**&#x1F516;** **&#x0031;)** On the Beneficial Bias of MMSE Estimation

Consider the Bayesian linear model $Y = H \theta+V $ with $\theta \sim N(0,C_{\theta\theta})$  and $V \sim N(0,C_{VV} )$ independent (we consider here $m_{\theta} = 0$ for simplicity) .

In the Bayesian linear model you've described, $Y = H\theta + V$, where $Y$ is the observed data, $H$ is the design matrix that relates the unknown parameter vector $\theta$ to the observations, and $V$ represents the noise in the observations.
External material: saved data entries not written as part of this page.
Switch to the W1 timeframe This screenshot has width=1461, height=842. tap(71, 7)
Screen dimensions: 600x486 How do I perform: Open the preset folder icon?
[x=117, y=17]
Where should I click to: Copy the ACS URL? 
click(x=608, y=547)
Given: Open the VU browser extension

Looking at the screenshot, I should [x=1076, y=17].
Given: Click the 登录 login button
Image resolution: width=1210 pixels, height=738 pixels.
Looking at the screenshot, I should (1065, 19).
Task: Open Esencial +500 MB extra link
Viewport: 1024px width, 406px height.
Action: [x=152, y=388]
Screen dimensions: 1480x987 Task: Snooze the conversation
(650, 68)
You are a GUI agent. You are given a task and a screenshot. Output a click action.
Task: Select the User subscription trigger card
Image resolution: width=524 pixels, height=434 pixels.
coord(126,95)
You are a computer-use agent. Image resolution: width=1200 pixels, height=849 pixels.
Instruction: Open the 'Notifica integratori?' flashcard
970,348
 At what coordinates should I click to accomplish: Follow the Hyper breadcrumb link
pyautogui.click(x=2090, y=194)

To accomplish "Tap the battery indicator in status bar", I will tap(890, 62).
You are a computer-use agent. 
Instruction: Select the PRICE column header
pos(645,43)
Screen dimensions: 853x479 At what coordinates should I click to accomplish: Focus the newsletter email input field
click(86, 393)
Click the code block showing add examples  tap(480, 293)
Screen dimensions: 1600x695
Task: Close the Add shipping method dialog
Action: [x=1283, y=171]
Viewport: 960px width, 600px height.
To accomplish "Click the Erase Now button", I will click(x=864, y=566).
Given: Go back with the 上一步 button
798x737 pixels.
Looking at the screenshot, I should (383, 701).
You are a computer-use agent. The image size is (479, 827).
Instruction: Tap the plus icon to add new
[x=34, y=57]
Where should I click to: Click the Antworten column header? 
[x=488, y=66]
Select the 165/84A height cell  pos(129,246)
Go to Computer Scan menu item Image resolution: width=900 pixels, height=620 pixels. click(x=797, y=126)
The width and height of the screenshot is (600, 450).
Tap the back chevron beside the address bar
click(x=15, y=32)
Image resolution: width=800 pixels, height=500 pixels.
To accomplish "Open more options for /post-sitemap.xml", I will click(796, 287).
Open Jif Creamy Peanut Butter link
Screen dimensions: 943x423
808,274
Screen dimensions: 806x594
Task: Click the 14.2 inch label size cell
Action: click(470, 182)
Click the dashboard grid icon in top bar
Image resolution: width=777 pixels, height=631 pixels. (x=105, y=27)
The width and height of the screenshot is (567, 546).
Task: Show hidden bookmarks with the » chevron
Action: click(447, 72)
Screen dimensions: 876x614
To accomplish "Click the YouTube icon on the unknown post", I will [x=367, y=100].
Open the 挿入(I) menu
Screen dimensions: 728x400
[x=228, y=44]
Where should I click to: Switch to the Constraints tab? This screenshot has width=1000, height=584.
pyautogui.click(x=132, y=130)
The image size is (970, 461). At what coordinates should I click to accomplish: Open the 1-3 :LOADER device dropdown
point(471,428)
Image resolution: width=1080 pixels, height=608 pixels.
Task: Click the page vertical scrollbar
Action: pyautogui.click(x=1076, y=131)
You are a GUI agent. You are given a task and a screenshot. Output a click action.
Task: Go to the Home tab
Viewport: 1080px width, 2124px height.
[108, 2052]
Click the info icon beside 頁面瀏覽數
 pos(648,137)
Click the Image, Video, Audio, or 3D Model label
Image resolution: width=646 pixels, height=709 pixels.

The parameters $\theta$ and the noise $V$ are assumed to follow Gaussian distributions, specifically:

- $\theta \sim N(0, C_{\theta\theta})$, indicating that $\theta$ has a multivariate normal distribution with mean vector $0$ (indicating $m_{\theta} = 0$ for simplicity) and covariance matrix $C_{\theta\theta}$.
- $V \sim N(0, C_{VV})$, indicating that the noise $V$ also follows a multivariate normal distribution with mean $0$ and covariance matrix $C_{VV}$. Furthermore, $\theta$ and $V$ are assumed to be independent.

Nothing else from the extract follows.